When the matter is called, neither the assessee nor any authorised representative entered appearance. It could be seen from the record that the notice issued on 18/11/2019 noting the date of hearing as 18/12/2019 was sent to the address given in form No. 36. If the assessee is available in such address, such notice should have been served on the assessee. If for any reason, the assessee is not available there, it is for the assessee to make arrangements for service of such notice by furnishing the address where the assessee would be available, or to deliver it to some authorised person, or by making request to the postal department to detain the mail till the assessee claims the same. Since the assessee does not seem to have adopted any of these methods, we are the considered opinion that no time could be granted. Basing on the record we proceed to hear the counsel for Revenue and decide the matter on merits.
It is the submission of the Ld. DR that the amount of Rs. 10 crores surrendered by the assessee on behalf of the Accurate group of companies included the sum of Rs. 1.94 crores as the amount that was kept it secret place and it is altogether a different amount. He further submitted that there is no point in the assessee stating that there is a segregation of the amounts which are attributable to the seized material and which could not be identified, and, therefore, it is the balance of the amount of the surrendered amount after deducting the identified amount with reference to the seized material, alone that has to be taxed is untenable.
We have gone through the record in the light of the submissions made by the Revenue. It is the factual finding of the Ld. CIT(A) that the disputed sum of Rs. 1.94 crores is a part of the declared amount of Rs. 10 crores and it is found place in the return of income filed by the assessee.
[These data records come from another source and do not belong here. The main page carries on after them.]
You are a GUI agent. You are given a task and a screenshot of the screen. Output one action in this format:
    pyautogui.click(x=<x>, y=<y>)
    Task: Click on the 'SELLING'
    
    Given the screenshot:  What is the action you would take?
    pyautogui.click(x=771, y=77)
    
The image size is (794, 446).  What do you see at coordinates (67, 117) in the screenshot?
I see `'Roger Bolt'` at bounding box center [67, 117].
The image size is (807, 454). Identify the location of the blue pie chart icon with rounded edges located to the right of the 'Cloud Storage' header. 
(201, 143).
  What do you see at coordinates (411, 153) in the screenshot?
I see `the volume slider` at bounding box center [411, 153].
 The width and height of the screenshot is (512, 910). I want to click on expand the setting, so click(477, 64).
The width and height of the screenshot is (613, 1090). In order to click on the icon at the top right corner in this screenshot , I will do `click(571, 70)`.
We do not find any basis to countenance the contention of the assessee that the amount which could be attributable to the seized material was quantified and whatever the balance that is left out of the declared amount, that alone was shown as “others”. There is no material before us to conclude that the amount of Rs. 1.94 crores includes the amount of Rs.1,60,77,374/- added in the hands of the group company is also a part of the declared amount of Rs. 1.94 crores.
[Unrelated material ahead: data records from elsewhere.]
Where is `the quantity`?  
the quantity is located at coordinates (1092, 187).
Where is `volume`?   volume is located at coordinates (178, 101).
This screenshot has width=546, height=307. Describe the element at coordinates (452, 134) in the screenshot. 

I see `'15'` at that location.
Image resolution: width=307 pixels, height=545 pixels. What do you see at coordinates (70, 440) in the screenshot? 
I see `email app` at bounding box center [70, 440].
From the beginning the amount of Rs. 1.94 crores is maintained to be the amount kept at a secret place. In such an event it has got its own identity, and we do not find any plausible reason for the assessee now to contend that the amount which is attributable to the seized material has to be deducted from such declared amount of Rs. 1.94 crores. There is no factual basis for this submission made by the assessee before the Ld. CIT(A). Without any evidence touching this aspect or clear workout, it is not possible to accept the contention of the assessee.
We therefore find it difficult to subscribe to the contentions raised by the assessee before the Ld. CIT(A) and accordingly find that the order of the Ld. CIT(A) does not suffer any illegality or irregularity. We therefore while upholding the conclusions reached by the Ld. CIT(A), find the grounds of appeal of the assessee as devoid of merits and the appeal is liable to be dismissed. We accordingly do so.
In the result, appeal of the assessee is dismissed. Order pronounced in the Open Court on 6TH January, 2020.